:: WORK ITEM ::
Would you please print exactly the lines that run from the one with "The image size is (364, 180)." to the last line of the data, both included, without any pictures?

######

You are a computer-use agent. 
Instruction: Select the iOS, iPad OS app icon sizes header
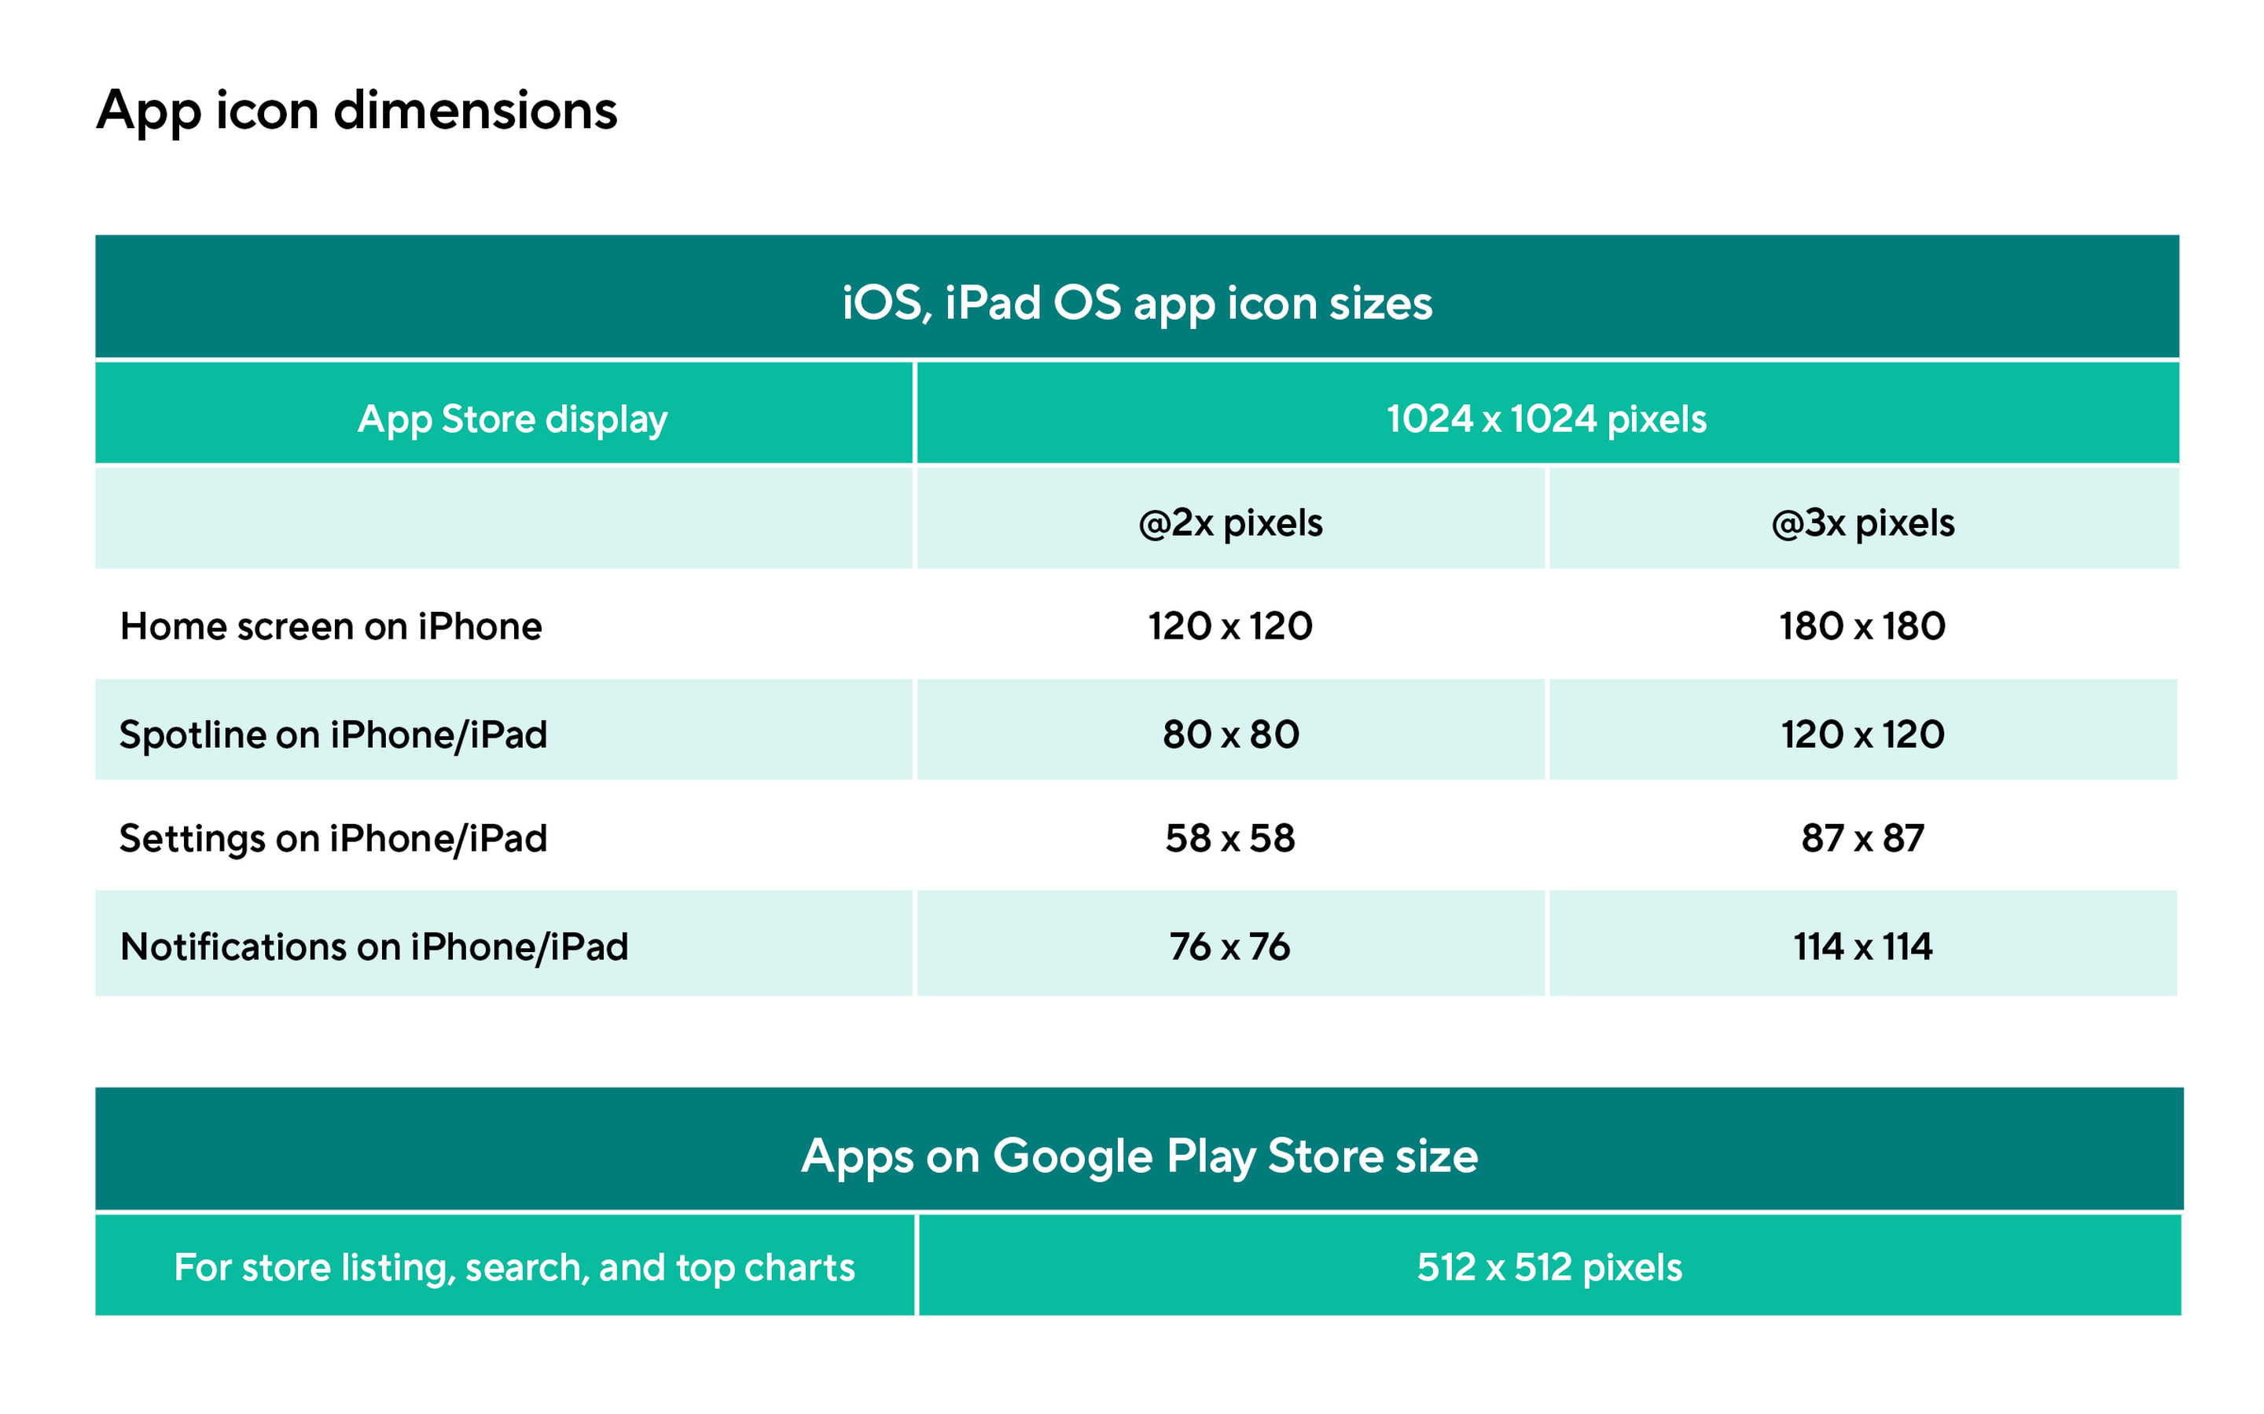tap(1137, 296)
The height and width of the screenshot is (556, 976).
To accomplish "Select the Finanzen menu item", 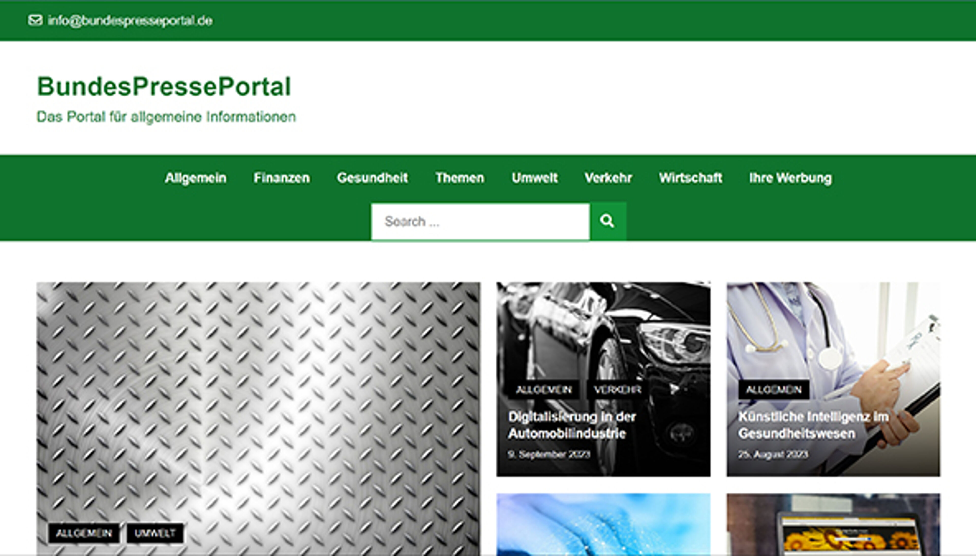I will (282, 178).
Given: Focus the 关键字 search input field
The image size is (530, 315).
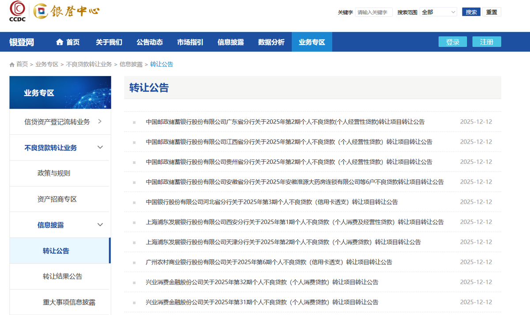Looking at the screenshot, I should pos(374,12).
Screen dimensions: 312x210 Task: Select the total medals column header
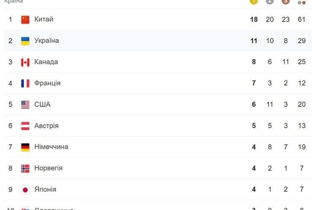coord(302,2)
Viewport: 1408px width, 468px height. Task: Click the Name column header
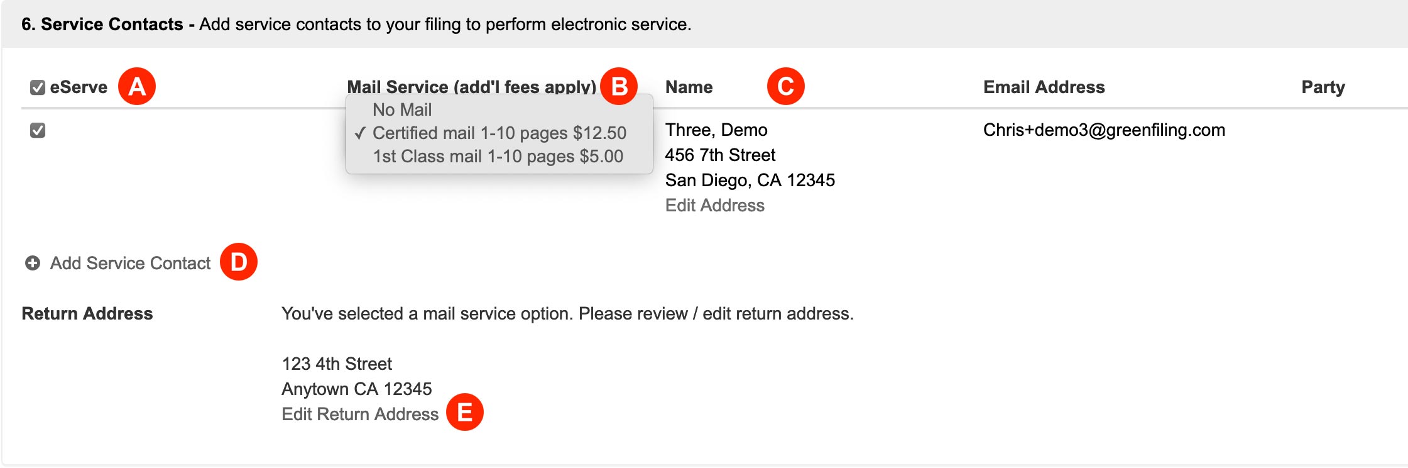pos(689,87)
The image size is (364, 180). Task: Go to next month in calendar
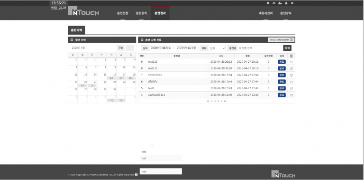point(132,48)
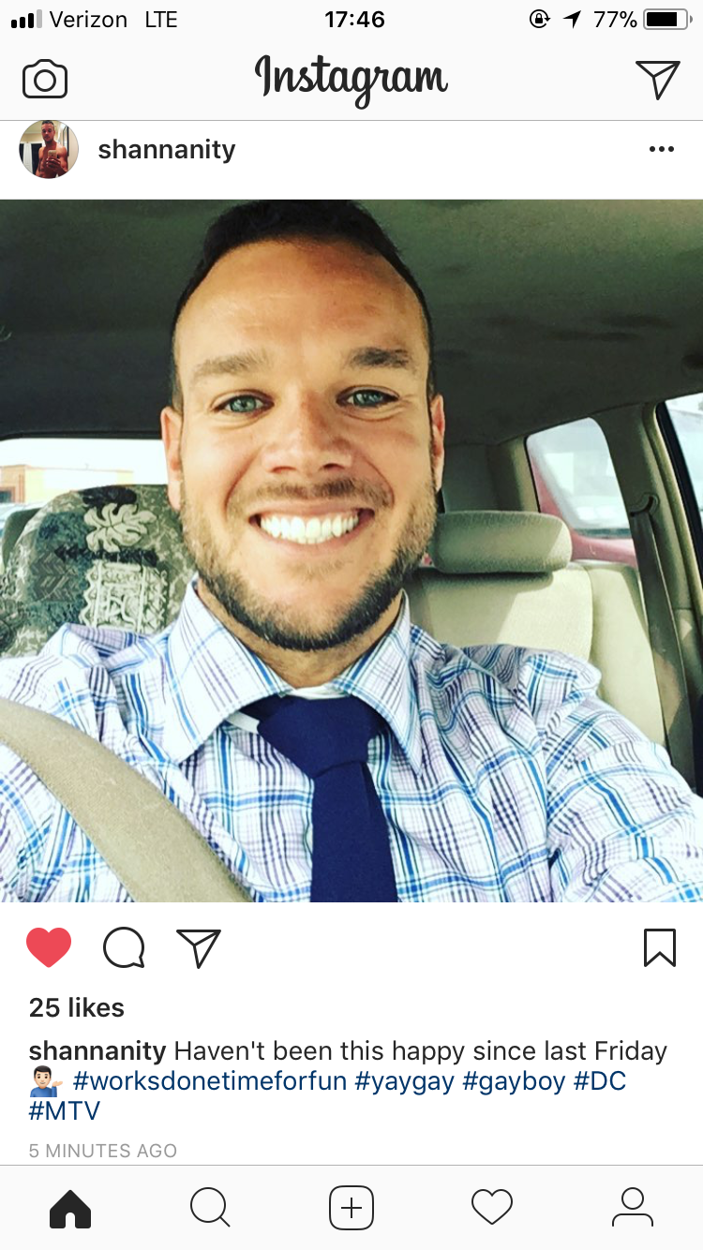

######

:: PROBLEM SOLUTION ::
The image size is (364, 180). Task: Go to next month in calendar
point(132,48)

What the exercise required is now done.